-- Given entries follows --

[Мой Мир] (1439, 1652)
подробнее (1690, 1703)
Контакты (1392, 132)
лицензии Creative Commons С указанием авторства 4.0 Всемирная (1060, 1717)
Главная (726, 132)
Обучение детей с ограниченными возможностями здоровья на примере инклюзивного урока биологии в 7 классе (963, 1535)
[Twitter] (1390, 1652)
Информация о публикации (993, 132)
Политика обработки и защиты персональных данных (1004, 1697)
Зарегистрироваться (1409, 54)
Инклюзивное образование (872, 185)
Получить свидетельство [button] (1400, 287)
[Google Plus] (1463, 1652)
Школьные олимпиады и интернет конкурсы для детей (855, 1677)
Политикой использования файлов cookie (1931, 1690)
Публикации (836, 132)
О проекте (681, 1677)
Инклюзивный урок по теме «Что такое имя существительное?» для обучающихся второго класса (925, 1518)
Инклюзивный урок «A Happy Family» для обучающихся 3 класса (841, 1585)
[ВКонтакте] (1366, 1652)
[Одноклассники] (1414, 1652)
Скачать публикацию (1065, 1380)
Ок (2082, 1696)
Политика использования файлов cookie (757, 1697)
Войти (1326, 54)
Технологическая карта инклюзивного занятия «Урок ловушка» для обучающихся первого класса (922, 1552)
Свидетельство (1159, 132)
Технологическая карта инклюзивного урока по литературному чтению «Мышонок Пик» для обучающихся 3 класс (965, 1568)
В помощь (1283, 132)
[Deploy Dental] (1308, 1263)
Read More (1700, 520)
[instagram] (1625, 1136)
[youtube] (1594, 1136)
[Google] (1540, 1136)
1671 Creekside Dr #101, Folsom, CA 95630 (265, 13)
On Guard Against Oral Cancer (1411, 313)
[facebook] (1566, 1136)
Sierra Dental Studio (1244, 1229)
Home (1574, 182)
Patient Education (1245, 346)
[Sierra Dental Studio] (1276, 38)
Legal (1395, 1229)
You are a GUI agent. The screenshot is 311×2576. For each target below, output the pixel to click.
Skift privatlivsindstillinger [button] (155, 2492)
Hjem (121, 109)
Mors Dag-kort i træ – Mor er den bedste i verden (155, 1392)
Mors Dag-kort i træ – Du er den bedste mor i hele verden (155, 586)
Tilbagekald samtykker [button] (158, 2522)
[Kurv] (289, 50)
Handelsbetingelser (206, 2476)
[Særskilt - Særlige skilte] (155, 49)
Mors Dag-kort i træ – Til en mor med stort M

-- Given entries concluded --

◆ Work request
Please return every line of the records above that contains the word "button".

◆ Reply to the exercise
Получить свидетельство [button] (1400, 287)
Skift privatlivsindstillinger [button] (155, 2492)
Tilbagekald samtykker [button] (158, 2522)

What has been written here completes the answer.